• **CONSIGNES DE L'EXERCICE**:
A – Dans le texte sur les villes, de quoi la ville est-elle le symbole par excellence ?
B – Prolongez le texte sur les villes à partir de sa dernière phrase.

• **EXTRAIT DU TEXTE**:
━━━━

Elles sont la concentration de tout le génie de l'homme, et elles reflètent si fortement sa misère et sa faiblesse. Elles fourmillent d'une activité intense, fruit du génie créateur de l'homme; mais elles crient au même moment son impuissance, sa solitude et sa crasse.

Passer un week-end ou quelques jours de vacances dans une ville peut être très stimulant, exaltant et excitant - et beaucoup de catalogues touristiques ne se privent pas de nous y inviter. Pour un petit séjour, nous sommes toujours partants. Mais pour y vivre, non merci.

Fascinantes et repoussantes, splendides et décadentes, les villes sont à l'image de leur créateur, l'homme, c'est-à-dire nous. La ville est le symbole par excellence de notre créativité, de notre culture, et de notre besoin de vivre ensemble, de former une communauté attelée au même projet : la poursuite de la vie humaine.

━━━━

• **DONNÉES ENREGISTRÉES**:
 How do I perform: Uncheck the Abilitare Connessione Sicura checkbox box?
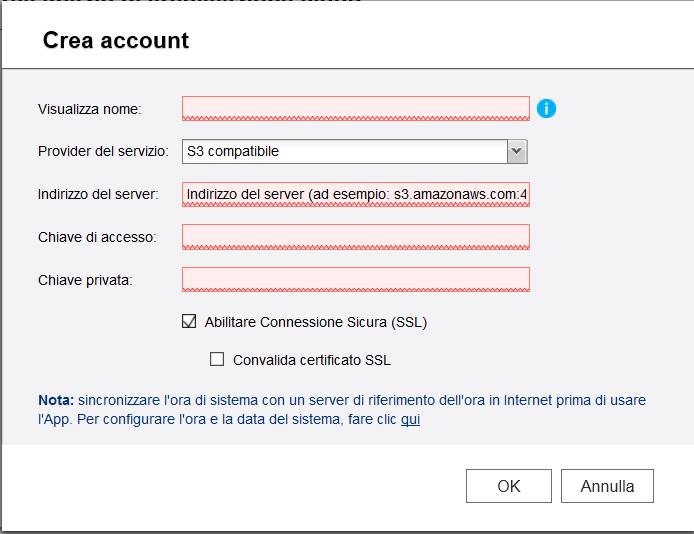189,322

━━━━

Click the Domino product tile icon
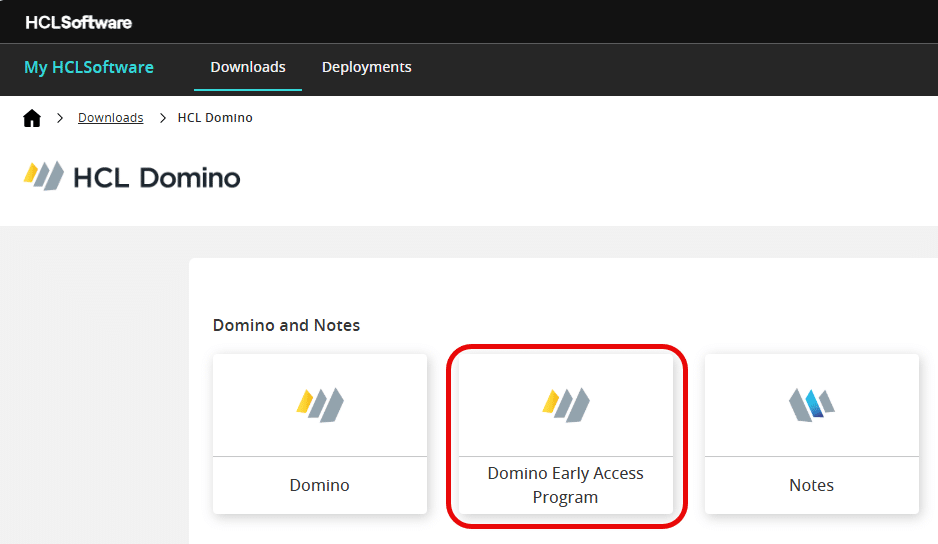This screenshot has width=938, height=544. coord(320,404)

━━━━

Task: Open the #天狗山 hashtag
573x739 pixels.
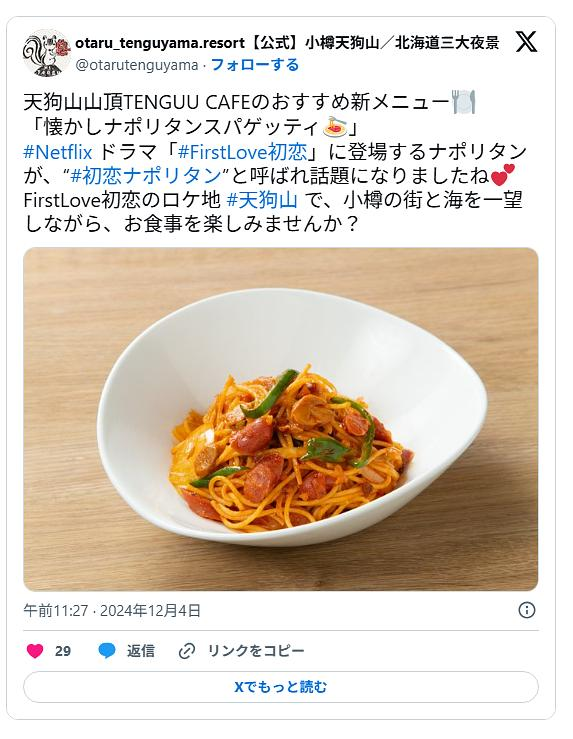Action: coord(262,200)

━━━━

• **RÉPONSES PAR CONSIGNE**:
A – De notre créativité, de notre culture et de notre besoin de vivre ensemble, de former une communauté attelée au même projet : la poursuite de la vie humaine.

B –
Mais la vie est aussi la marque de nos échecs, de nos appétits de pouvoir, de nos goûts de grandeur; elle est la triste preuve de notre incapacité à intégrer chacun, avec le terrible cortège des exclus qui s'ensuivent. Les villes sont ainsi devenues le portrait, terrible et fascinant, de notre propre humanité. Elles nous tendent un miroir où se révèlent à la fois notre démesure et notre petitesse, un miroir parfois difficile à regarder.
Cette image si contrastée nous repousse et nous effraie. Ah, fuir la ville pour rejoindre la verte nature, retrouver le calme, se mettre enfin au vert. Echapper à la pollution, à la saleté et au bruit pour se retrouver dans la paix idyllique de la nature.

C'est un désir si universellement répandu qu'un humoriste a pu proposer un jour, pour contenter tout le monde, de mettre les villes à la campagne.
Et l'on se prend à rêver d'un véritable retour à la nature. Il y a quelque chose de très fort dans ce désir de se retrouver plus proche de la création. Comme si l'homme n'avait fait que gâcher la création bonne de Dieu. Comme si nous ne pouvions considérer qu'avec un certain dégoût ce que nous avons fait de cette création.

L'homme a honte de l'homme pour beaucoup de choses. Et la ville en particulier représente comme la concentration de tout ce que l'homme a pu rater ou mal accomplir. Quitter les villes, c'est aussi fuir les conséquences maléfiques de notre propre ouvrage.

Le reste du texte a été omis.